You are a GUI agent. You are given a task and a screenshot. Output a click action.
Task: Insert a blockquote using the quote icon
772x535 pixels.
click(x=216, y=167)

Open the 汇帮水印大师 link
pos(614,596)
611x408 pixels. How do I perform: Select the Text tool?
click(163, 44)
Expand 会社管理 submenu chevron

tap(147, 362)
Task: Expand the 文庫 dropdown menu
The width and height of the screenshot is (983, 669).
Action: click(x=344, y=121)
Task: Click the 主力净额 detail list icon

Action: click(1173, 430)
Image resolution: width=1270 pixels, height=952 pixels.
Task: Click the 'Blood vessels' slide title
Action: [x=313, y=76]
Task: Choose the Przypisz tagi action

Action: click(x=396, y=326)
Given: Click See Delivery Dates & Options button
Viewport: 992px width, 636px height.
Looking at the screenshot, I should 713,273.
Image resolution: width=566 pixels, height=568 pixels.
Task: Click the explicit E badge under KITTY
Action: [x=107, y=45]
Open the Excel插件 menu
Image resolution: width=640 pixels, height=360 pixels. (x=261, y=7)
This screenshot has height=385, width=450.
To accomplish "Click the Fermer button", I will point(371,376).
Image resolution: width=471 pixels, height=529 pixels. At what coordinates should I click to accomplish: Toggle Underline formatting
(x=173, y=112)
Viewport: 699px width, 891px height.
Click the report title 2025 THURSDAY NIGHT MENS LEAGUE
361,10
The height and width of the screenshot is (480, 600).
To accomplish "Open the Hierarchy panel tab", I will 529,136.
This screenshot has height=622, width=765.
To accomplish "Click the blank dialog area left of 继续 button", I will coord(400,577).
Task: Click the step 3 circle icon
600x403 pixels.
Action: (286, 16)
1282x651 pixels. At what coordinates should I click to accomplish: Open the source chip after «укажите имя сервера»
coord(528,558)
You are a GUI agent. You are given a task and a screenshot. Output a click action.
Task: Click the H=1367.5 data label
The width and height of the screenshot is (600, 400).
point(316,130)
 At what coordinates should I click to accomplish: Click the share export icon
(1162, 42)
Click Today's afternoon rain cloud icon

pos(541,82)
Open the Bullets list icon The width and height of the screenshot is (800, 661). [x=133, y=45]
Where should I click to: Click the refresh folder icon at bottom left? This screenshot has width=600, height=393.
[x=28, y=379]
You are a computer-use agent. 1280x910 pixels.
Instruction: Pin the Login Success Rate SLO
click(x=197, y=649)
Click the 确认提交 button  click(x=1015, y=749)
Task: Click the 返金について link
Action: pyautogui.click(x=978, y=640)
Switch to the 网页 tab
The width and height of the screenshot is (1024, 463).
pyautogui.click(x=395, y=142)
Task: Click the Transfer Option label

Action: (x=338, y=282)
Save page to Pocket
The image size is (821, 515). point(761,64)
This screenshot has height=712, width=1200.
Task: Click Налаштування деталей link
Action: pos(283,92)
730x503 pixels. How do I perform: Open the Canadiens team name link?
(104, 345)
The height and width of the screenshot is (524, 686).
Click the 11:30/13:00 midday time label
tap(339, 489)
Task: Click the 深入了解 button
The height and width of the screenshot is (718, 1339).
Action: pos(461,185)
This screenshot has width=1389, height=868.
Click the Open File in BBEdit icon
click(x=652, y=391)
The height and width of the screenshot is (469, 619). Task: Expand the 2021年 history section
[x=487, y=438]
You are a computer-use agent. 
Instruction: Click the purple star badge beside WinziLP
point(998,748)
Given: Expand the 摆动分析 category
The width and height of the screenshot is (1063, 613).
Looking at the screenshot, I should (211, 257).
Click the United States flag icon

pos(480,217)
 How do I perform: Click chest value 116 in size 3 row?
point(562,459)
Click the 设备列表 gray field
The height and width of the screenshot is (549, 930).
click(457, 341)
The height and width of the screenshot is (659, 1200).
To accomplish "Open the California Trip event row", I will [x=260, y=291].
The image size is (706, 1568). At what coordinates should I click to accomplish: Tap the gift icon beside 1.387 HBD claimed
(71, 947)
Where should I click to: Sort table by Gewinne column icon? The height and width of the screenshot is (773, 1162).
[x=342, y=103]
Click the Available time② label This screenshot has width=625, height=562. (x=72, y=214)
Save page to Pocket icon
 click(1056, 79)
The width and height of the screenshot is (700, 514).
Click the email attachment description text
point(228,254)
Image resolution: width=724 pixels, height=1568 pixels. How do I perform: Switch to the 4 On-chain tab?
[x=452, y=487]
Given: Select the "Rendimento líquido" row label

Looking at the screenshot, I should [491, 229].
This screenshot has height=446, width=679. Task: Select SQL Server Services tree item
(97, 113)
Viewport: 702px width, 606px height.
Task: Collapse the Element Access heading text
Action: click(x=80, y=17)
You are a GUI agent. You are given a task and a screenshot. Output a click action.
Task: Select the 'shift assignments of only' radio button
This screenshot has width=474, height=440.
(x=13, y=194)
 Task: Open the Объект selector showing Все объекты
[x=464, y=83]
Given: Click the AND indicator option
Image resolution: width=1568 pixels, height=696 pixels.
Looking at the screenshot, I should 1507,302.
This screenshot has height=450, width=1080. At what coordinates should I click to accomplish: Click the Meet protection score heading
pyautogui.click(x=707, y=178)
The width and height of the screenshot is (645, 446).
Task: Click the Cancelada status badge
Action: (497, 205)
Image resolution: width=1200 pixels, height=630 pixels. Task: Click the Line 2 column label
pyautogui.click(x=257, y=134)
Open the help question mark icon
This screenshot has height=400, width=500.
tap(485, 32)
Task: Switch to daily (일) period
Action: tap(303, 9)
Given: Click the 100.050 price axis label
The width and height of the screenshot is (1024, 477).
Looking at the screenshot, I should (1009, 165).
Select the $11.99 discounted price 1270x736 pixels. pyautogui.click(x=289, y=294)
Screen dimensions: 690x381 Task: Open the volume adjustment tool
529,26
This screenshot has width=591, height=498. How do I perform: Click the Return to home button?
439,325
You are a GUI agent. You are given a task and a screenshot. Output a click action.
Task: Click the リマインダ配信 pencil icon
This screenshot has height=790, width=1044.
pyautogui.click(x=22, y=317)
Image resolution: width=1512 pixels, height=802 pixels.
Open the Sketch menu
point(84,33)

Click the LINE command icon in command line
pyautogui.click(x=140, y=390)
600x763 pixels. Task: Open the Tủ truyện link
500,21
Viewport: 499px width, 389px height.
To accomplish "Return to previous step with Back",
|---|
◆ WHAT IS BEING ASKED: The line containing "Open the Bullets" marks the end. Please print exactly every line from the top of the data to it, both included, and nothing more.

◆ COMPLETED EXERCISE:
You are a GUI agent. You are given a task and a screenshot. Output a click action.
Task: Insert a blockquote using the quote icon
772x535 pixels.
click(x=216, y=167)

Open the 汇帮水印大师 link
pos(614,596)
611x408 pixels. How do I perform: Select the Text tool?
click(163, 44)
Expand 会社管理 submenu chevron

tap(147, 362)
Task: Expand the 文庫 dropdown menu
The width and height of the screenshot is (983, 669).
Action: click(x=344, y=121)
Task: Click the 主力净额 detail list icon

Action: click(1173, 430)
Image resolution: width=1270 pixels, height=952 pixels.
Task: Click the 'Blood vessels' slide title
Action: [x=313, y=76]
Task: Choose the Przypisz tagi action

Action: click(x=396, y=326)
Given: Click See Delivery Dates & Options button
Viewport: 992px width, 636px height.
Looking at the screenshot, I should 713,273.
Image resolution: width=566 pixels, height=568 pixels.
Task: Click the explicit E badge under KITTY
Action: [x=107, y=45]
Open the Excel插件 menu
Image resolution: width=640 pixels, height=360 pixels. (x=261, y=7)
This screenshot has height=385, width=450.
To accomplish "Click the Fermer button", I will point(371,376).
Image resolution: width=471 pixels, height=529 pixels. At what coordinates should I click to accomplish: Toggle Underline formatting
(x=173, y=112)
Viewport: 699px width, 891px height.
Click the report title 2025 THURSDAY NIGHT MENS LEAGUE
361,10
The height and width of the screenshot is (480, 600).
To accomplish "Open the Hierarchy panel tab", I will 529,136.
This screenshot has height=622, width=765.
To accomplish "Click the blank dialog area left of 继续 button", I will coord(400,577).
Task: Click the step 3 circle icon
600x403 pixels.
Action: (286, 16)
1282x651 pixels. At what coordinates should I click to accomplish: Open the source chip after «укажите имя сервера»
coord(528,558)
You are a GUI agent. You are given a task and a screenshot. Output a click action.
Task: Click the H=1367.5 data label
The width and height of the screenshot is (600, 400).
point(316,130)
 At what coordinates should I click to accomplish: Click the share export icon
(1162, 42)
Click Today's afternoon rain cloud icon

pos(541,82)
Open the Bullets list icon The width and height of the screenshot is (800, 661). [x=133, y=45]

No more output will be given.